Having the normal attention span of any small child, he sat on the step for all of about ten seconds, then knelt down next to it and leaned on it, then knelt up on it, then lay across it on his stomach and lifted his feet up behind him in skydiving pose, then went off and found another patch of flowers all of his own, and watched that for a while. But still, he was very interested in the hairy-footed flower bees, and I think he'd probably be able to tell you (if he felt so inclined) that the brown ones with yellow faces are boys, and the black ones are girls. Some unspeakable little tyke of his acquaintance has told him that if you see an insect you should stamp on it (because of course they have), but we had a bit of a chat about kindness, and I think he understood that Grandma DJiwll isn't a big fan of things being stamped on.

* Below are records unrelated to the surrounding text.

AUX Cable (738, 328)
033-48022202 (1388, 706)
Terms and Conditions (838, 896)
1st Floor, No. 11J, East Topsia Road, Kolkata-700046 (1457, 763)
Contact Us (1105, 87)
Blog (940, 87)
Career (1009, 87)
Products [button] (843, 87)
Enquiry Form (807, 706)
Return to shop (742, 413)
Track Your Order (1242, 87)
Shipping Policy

During our conversation I tried to get B to notice how the bees shy away from sudden movement, pointed out how big we are from their point of view, and explained that they can't understand what we're doing when we approach them, and might very easily think we were going to eat them. "Because lots of things do eat them," I said - but then in trying to list a few things that eat bees without stepping into the potential minefield that other invertebrates are their biggest problem, and thus putting him off spiders and wasps before we've even got started on them, I mentioned birds and reptiles, and then, running dry, said, "and even things like foxes, and dogs and cats, will sometimes eat them if they can catch them." I learned a valuable lesson of my own a few minutes later, when the pulmonaria had temporarily run dry and the plumpies had gone off to forage elsewhere, when the Boy said sadly, "They've all gone. The foxes eaten them."

I hastened to point out that there were no foxes to be seen anywhere around us, and explained that the bees were just drinking nectar from some different flowers at the moment ("Sweet juice," the Boy corrected me firmly, repeating the key words from my earlier explanation), and would be back soon. Which they were. However, the idea of foxes being delinquent creatures had taken firm root; it re-emerged at various points during the rest of the day, and by tea time they were allegedly capable of mounting a full-blown home invasion.

Memo to self: when dealing with a small child with a vivid imagination, police every word you say to him.